Strength, honor, pride, devotion, wisdom: These are the values of the Native warrior tradition. These values caused many Native Americans, including hundreds of Navajos, to join the military at the beginning of WWII, even though they were not as yet considered citizens of the United States. This part of 20th century history is covered in the middle of the video and especially deals with the history of the Navajo Code Talkers, and their incredibly important role in turning the tide of victory in favor of the U.S. and our allies in the Pacific theater.

Gen. Douglas MacArthur stands next to Navajo troops.
Gen. Douglas MacArthur stands next to Navajo troops who served in WWII.

One of the things that I did not know before about the Code Talkers comes out in this part, that is, that a handful of Navajo Code Talkers were taken as POWs by the Japanese and were tortured to get their secret code out of them and not one of them ever talked.
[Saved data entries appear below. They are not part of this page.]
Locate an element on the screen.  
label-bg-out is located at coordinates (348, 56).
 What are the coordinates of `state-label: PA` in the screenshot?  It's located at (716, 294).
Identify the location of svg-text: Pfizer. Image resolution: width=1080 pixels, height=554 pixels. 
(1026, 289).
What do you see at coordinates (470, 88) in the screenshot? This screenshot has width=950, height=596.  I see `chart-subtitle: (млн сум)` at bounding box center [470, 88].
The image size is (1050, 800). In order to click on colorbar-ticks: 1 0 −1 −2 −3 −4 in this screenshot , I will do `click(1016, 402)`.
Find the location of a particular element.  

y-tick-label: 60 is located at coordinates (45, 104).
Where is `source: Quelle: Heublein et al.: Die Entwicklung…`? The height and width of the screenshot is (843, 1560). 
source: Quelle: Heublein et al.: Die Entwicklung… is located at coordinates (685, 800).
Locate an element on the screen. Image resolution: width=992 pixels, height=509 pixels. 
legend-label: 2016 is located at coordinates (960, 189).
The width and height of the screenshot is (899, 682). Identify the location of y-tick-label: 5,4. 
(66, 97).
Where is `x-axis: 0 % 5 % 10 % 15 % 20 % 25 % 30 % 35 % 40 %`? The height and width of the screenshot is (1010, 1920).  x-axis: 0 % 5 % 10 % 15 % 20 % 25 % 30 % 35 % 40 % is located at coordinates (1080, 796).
The end of the video expands on the incredible service that Navajos and other Native Americans continue to give to their country. As has been said before, there is no other ethnic group in America that has given more young men and women, per capita, to the military services of the United States of America than Native Americans. They serve in every branch of the military and are proudly serving all around the world.

Few Navajo veterans of WWII are alive today.
Few Navajo veterans of WWII are alive today.

The pride that the Navajos and all of the other Native American Peoples have for their warriors today, can be seen at Pow Wows and ceremonial events. The tribal veterans lead the parades in the opening ceremonies and occupy a special place of honor throughout the Pow Wows.

A monument to Navajo Warriors in Window Rock, AZ.
A monument to Navajo Warriors at Window Rock, AZ.

Many of us living veterans today can say that we have had the honor of serving with our Native American brothers and sisters-in-arms and seeing those values of Strength, Honor, Pride, Devotion, and Wisdom lived out on the field of battle. We send our thanks to all Native Americans who have served and who are presently serving in the Armed Forces of the United States of America.